On the 17th of June, our worker found a baby bird that had evidently fallen out of its nest. My husband and I went back to check out the little guy and found that 1) the bird was about 2 weeks old due to the small amount of pin feathers it had, 2) the nest was too high in the tree to reach and put him back and 3) ants were starting to attack the poor little guy.

So, we did what was necessary - took him in. Since we feed our parrots a variety of foods, one of which is a processed, hard nugget which is vitamin enriched, we decided to grind up this nugget, add mango juice or water (depending upon what was available) and feed the little guy through a syringe. My husband and I had raised two of our parrots in the states this way, so we were familiar with what to do.

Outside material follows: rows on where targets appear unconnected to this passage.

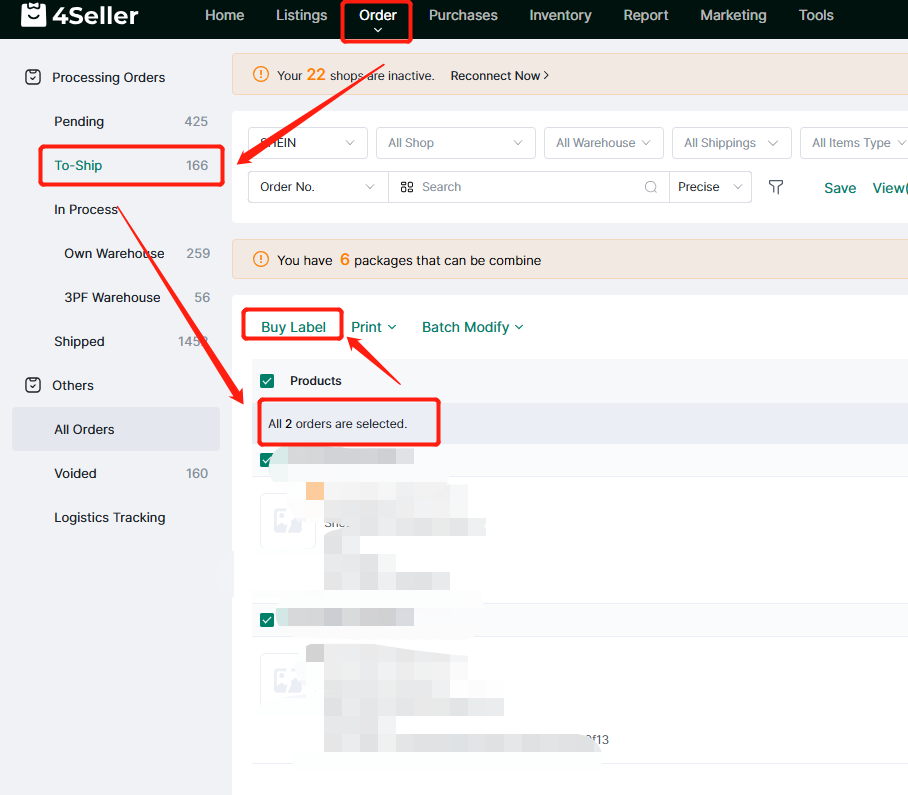Expand the All Warehouse dropdown
Viewport: 908px width, 795px height.
[x=603, y=143]
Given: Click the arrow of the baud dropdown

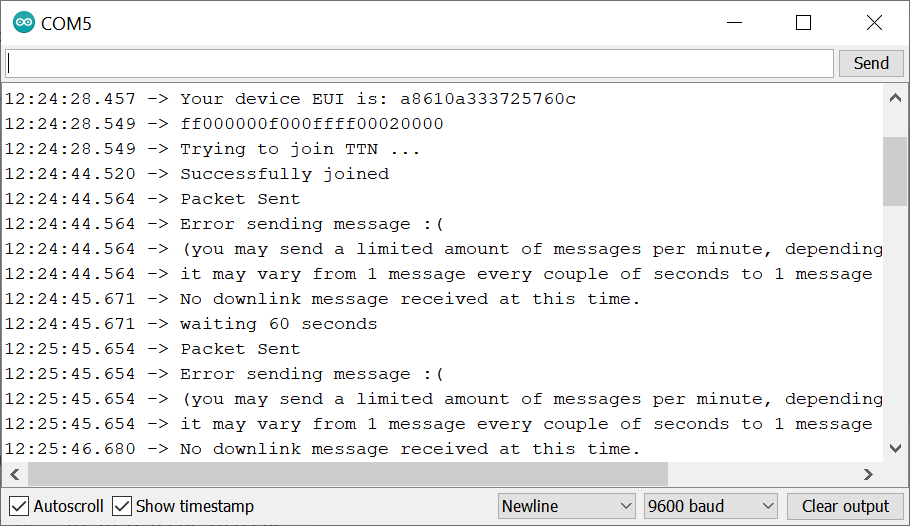Looking at the screenshot, I should pyautogui.click(x=767, y=506).
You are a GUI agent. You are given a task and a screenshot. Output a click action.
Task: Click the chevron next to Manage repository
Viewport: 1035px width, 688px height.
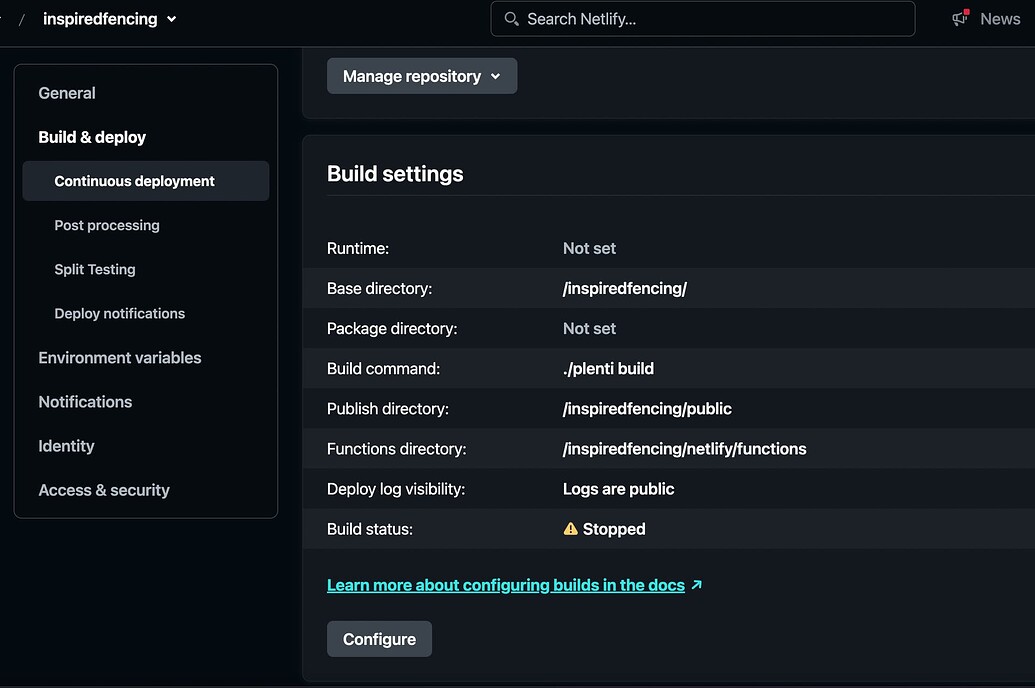point(495,75)
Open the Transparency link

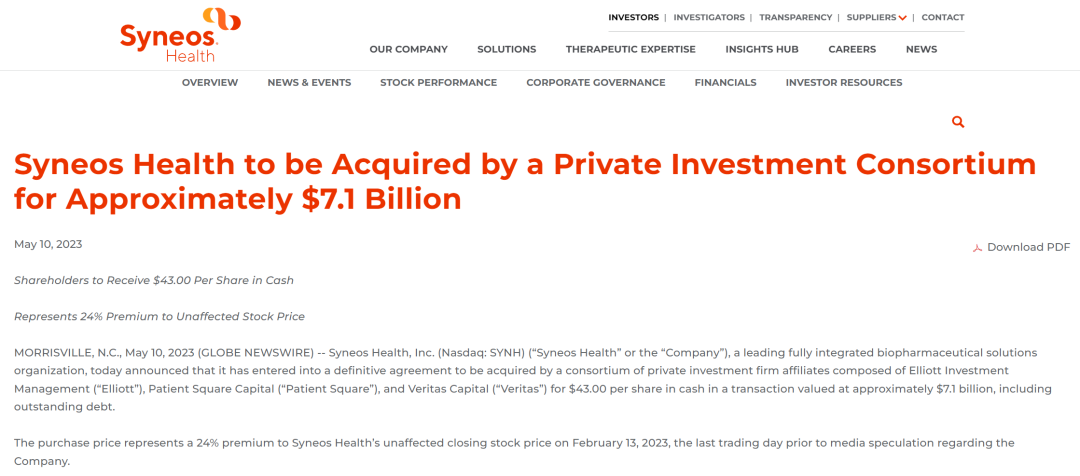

Luckily, we were successful and the baby took to the tube attached to the syringe like a duck to water! Since that time he has been growing, getting feathers and is now flying. He is a little bigger than a hummingbird and we are not sure what type of bird he is. At first my husband thought he was a Yellow Breasted Fly Catcher as the nest suspended from the tree looked like it may have belonged to that family. However, this bird is much smaller than the ones we have checked out on the Internet. Right now he is about 2" tall and it doesn't seem like he will get much bigger. My husband has seen what he feels are similar birds feeding on a wild hot pepper bush but has been unable to get a photograph of them.

Originally I named him Jumpin Jack Flash because he was hopping around so much. I renamed him Twitter because of all the peeping he makes when we walk up to the cage he is now housed in or when he is getting ready to be fed. Plus, we were spending a lot of time on the computer watching the political unrest and were constantly being referred to "Twitters". I thought that this was an appropriate name. He eats well is flying short distances and eventually will build up his muscles for longer flights.

We are now in the process of teaching him to eat on his own by putting ground up dried food in his cage along with some seeds. Eventually, our goal is to get him to eat on his own, know where his cage and food are and then open the door and let him fly out into the wild. If he can't forage on his own, the cage will be there for him to return to and get his food.

This may or may not work, but at least we gave him the opportunity at a life; better than being eaten by ants!


  1. Sharon,

    I've enjoyed reading your blogs. Linda said you were a great writer. Anyway, take care and keep us informed of conditions in Guanaja. Hope to get to finally meet you one day.


    Linda T. Collins

  2. Your bird baby is so cute! I'm glad you took care of him.

  3. That's awesome Sharon! Be sure to post updates as he grows please!! And again thanks for the info on boats to from Trujillo the other day!